Don't use images taken from vastly more capable photography equipment and try to pass them off as phone camera samples — it's a pretty simple rule, yet Samsung just can't seem to get the hang of it. Earlier this year, its Brazilian marketing department tried to fool potential Galaxy A8 buyers with stock photography in lieu of actual samples, and now it's happened again.

The Korean tech giant got busted last time when someone spotted a couple of photos from Getty Images that were used as sample selfies. It's a similar story this time around, with the original photographer discovering her handiwork on Samsung's Malaysian site. Dunja Djudjic then posted on her blog DIYPhotography to call the company out for not learning its lesson.

Djudjic uploaded her photos, taken with her powerful DSLR, to EyeEm and they were subsequently made available through its partner Getty. For a bit of fun, Djudjic did a reverse image search on Google to see if they had been used anywhere and then found Samsung presenting them as though they'd been taken by the Galaxy A8 Star variant.

As you can see from the images above, Samsung uses two versions of the image to illustrate the portrait mode blur variance. Djudjic's original photo (below) has a different background altogether, so the image has been heavily doctored with the subject cut out and used on a background of Samsung's choice.

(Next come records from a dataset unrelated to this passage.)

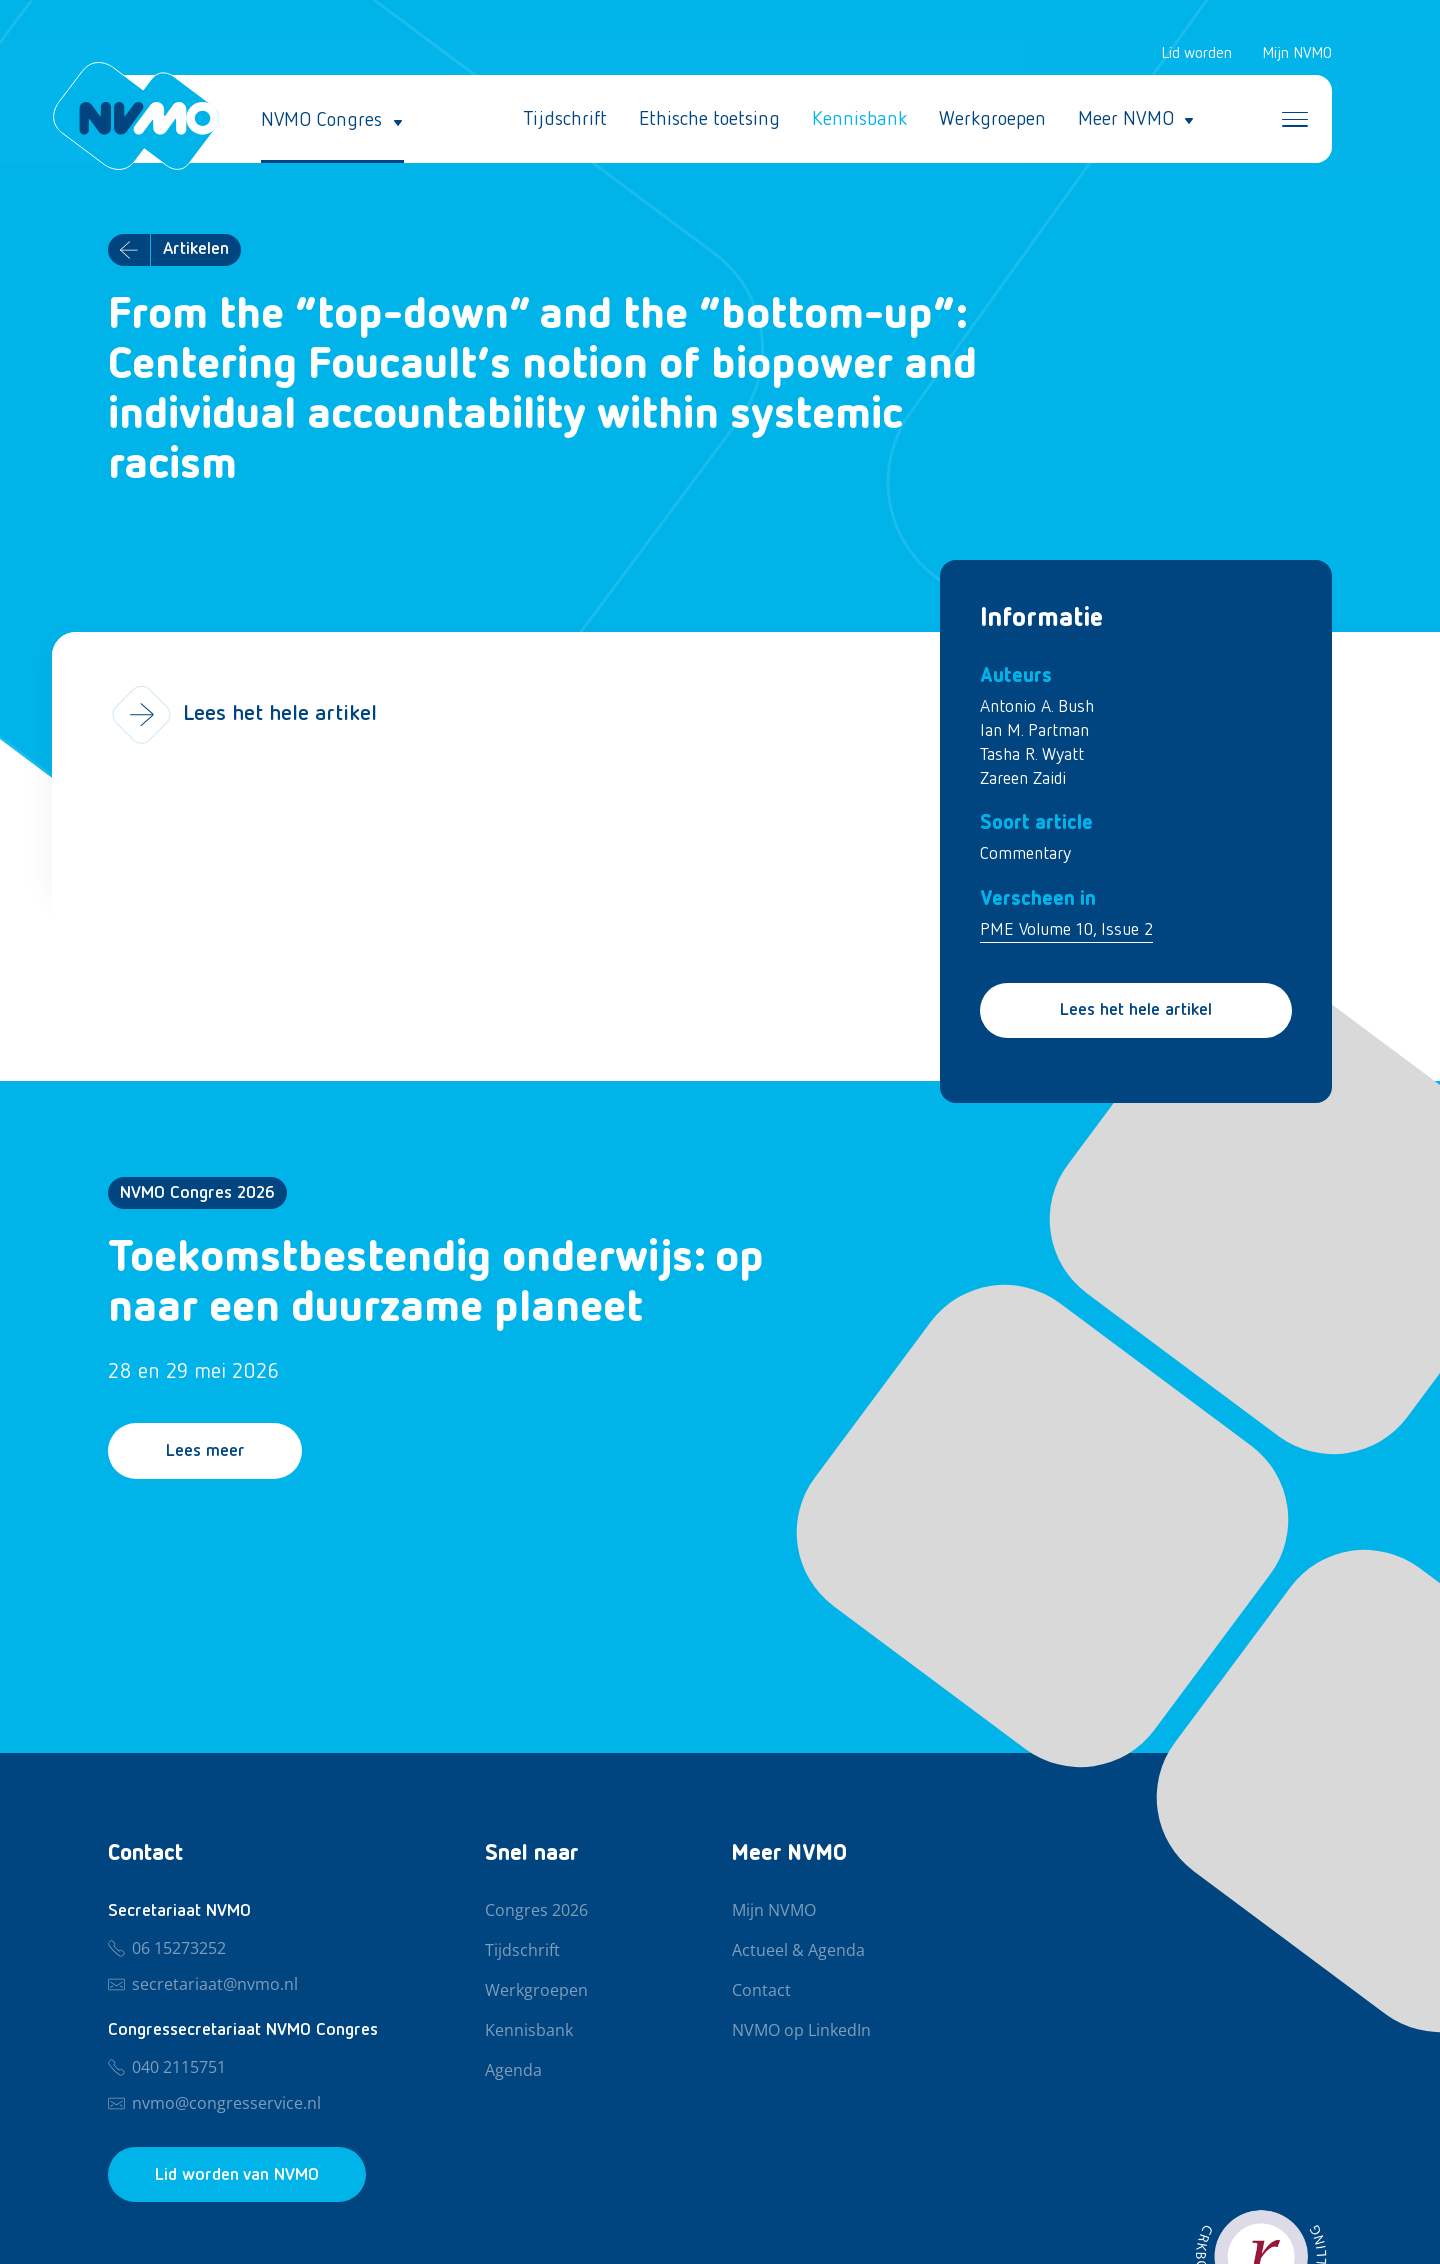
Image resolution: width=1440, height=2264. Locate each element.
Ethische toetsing (709, 120)
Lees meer (206, 1452)
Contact (761, 1991)
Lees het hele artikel (1136, 1011)
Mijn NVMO (1297, 54)
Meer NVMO (1126, 120)
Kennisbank (859, 120)
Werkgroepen (992, 120)
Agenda (513, 2071)
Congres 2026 (536, 1911)
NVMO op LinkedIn (801, 2031)
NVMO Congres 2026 (197, 1193)
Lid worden (1196, 54)
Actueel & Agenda (798, 1951)
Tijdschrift (565, 120)
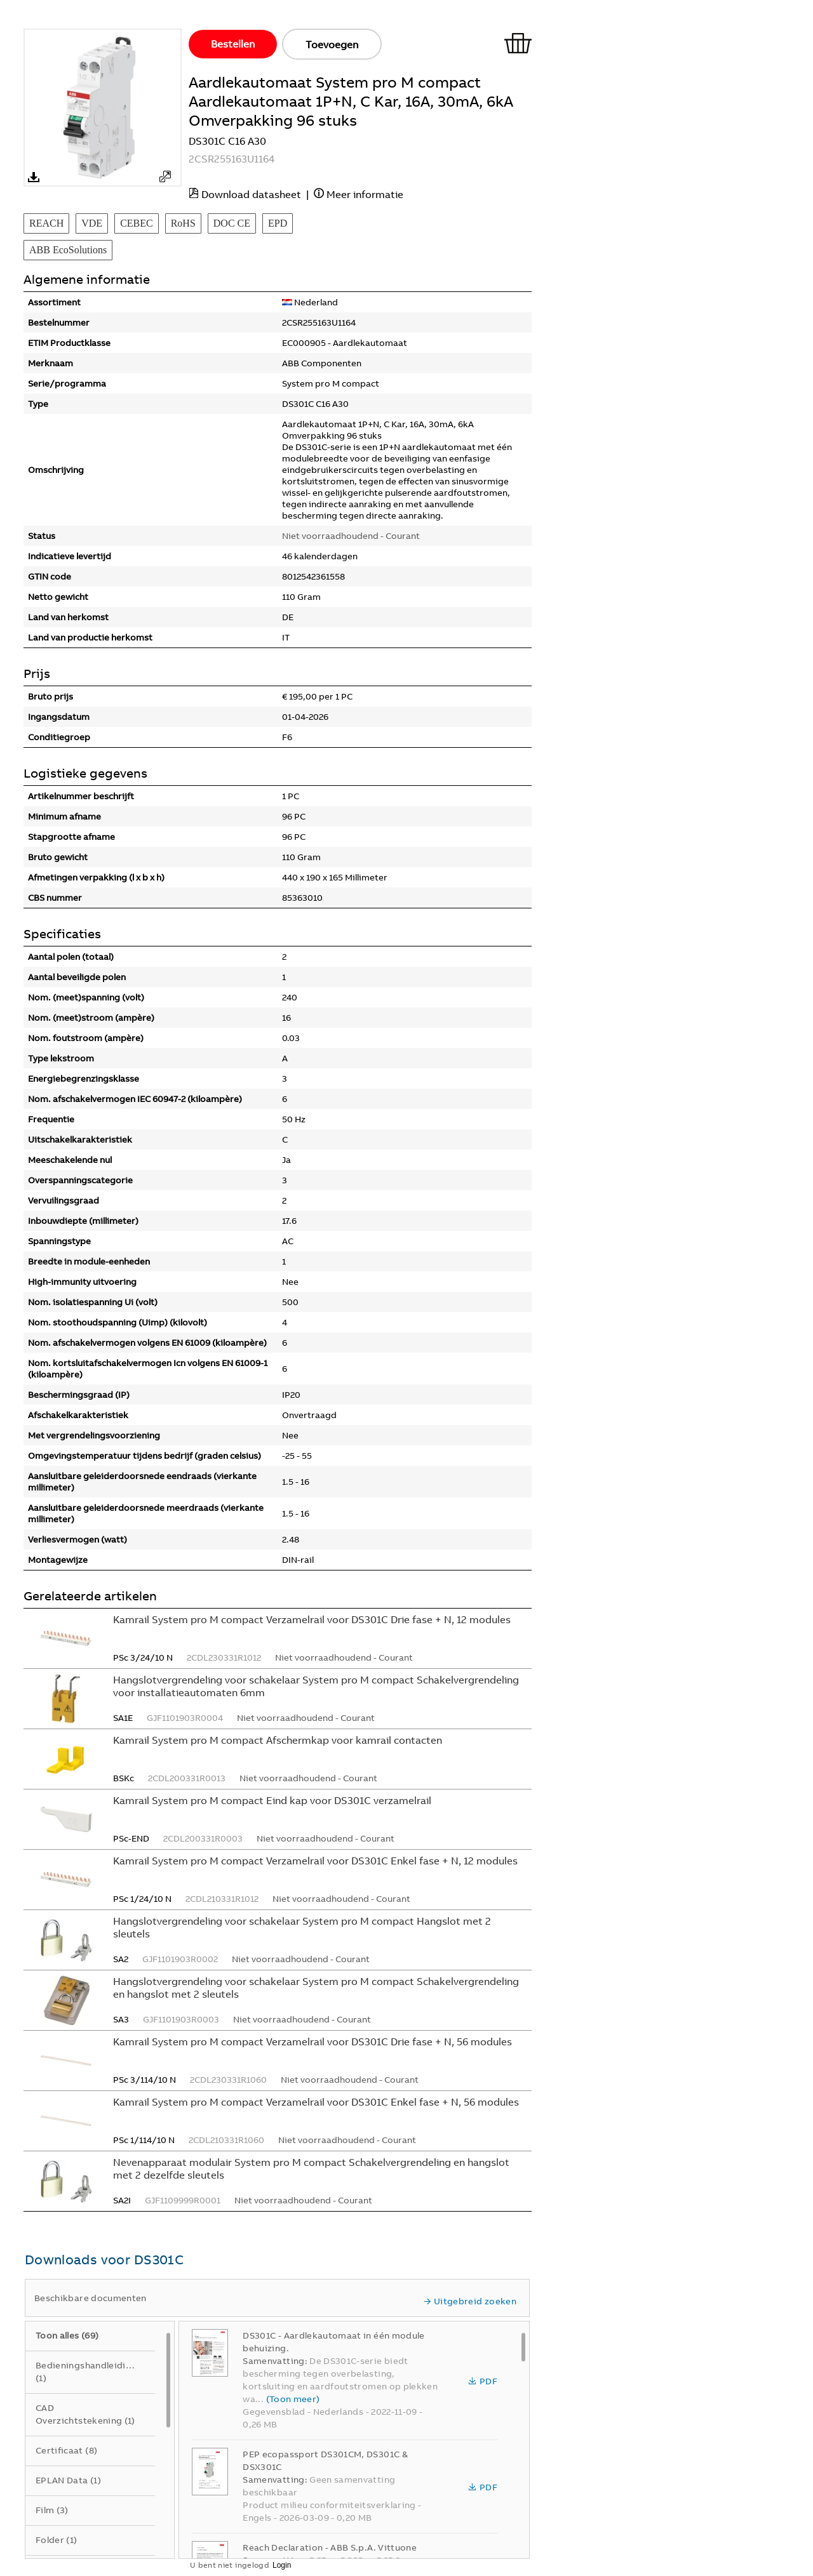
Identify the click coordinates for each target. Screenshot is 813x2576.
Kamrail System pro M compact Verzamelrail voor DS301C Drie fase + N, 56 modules (312, 2041)
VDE (91, 223)
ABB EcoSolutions (68, 249)
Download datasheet (251, 194)
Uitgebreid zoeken (470, 2301)
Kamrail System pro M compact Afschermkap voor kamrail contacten (277, 1740)
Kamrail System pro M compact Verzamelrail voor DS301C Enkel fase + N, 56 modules (316, 2101)
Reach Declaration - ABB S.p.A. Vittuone (330, 2547)
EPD (277, 223)
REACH (46, 223)
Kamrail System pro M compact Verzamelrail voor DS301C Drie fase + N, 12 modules (312, 1619)
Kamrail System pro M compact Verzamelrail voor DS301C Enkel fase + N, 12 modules (315, 1860)
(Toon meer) (293, 2399)
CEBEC (136, 223)
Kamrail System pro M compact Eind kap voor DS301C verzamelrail (272, 1800)
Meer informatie (364, 194)
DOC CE (231, 223)
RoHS (183, 223)
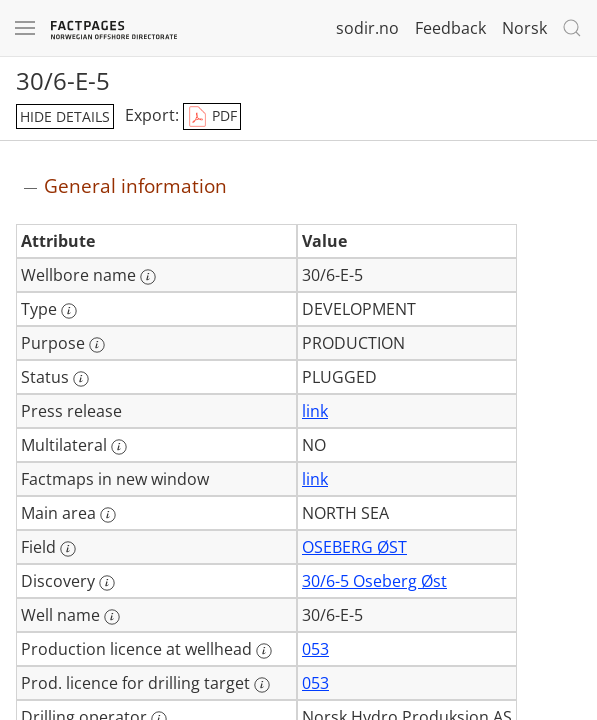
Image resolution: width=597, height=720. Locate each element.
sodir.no (367, 28)
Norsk (524, 28)
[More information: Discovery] (107, 583)
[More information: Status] (81, 379)
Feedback (450, 28)
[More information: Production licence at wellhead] (264, 651)
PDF (212, 117)
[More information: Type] (69, 311)
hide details (65, 116)
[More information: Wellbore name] (148, 277)
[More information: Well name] (112, 617)
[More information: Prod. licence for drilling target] (262, 685)
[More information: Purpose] (97, 345)
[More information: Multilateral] (119, 447)
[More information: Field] (68, 549)
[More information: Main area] (108, 515)
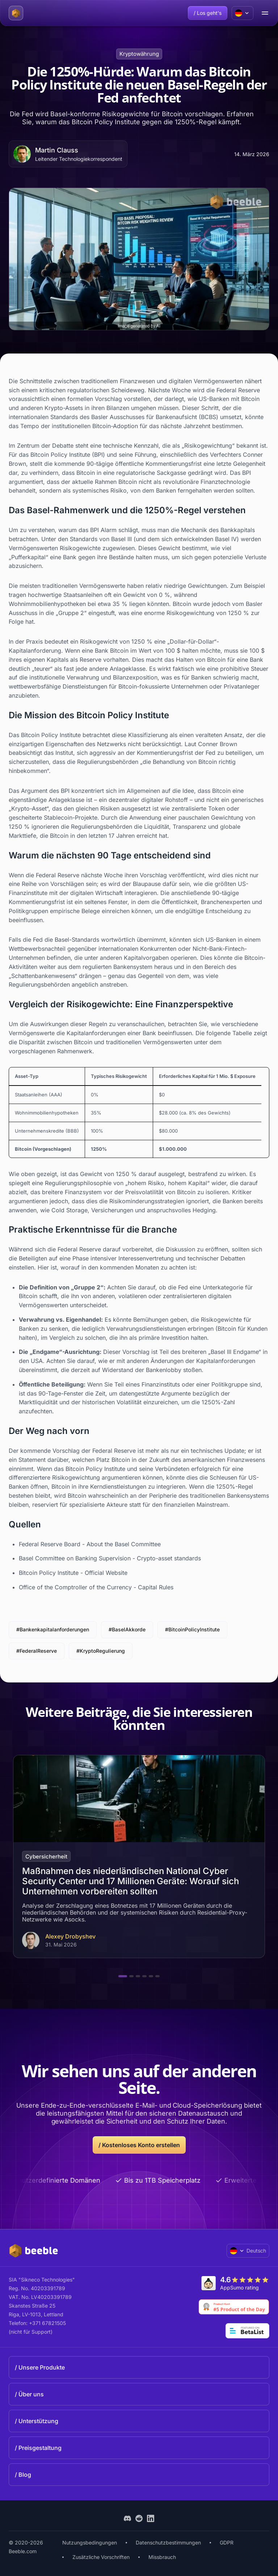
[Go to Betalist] (247, 2330)
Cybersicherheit (46, 1856)
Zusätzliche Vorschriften (101, 2557)
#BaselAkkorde (127, 1629)
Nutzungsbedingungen (89, 2542)
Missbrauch (162, 2557)
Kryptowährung (139, 53)
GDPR (226, 2542)
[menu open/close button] (265, 13)
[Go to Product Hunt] (233, 2306)
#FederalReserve (36, 1651)
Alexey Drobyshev (70, 1936)
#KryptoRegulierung (100, 1651)
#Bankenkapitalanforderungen (52, 1629)
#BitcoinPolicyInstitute (192, 1629)
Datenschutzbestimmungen (168, 2542)
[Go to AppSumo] (235, 2283)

You might think Samsung would be careful enough to admit this in the small print, but I found only the following disclaimer: "The contents within the screen are simulated images and are for demonstration purposes only." That refers to on-screen visuals only, with no mention of images presented as photo samples. There are other images on the page that I would bet are also stock images.

Samsung isn't the only OEM to get into hot water for this type of deception — Huawei got found out in hilarious circumstances earlier this year — and they probably won't be the last. All we can do is call them out in the hope that they'll be more honest with customers in the future.

Samsung has changed the wording on one of the two disclaimers on the site, but they forgot to change the main one at the very bottom of the page. See the two different versions below:

Old — "The contents within the screen are simulated images and are for demonstration purposes only."

New — "The contents within the screen and images are simulated for illustrative purposes only."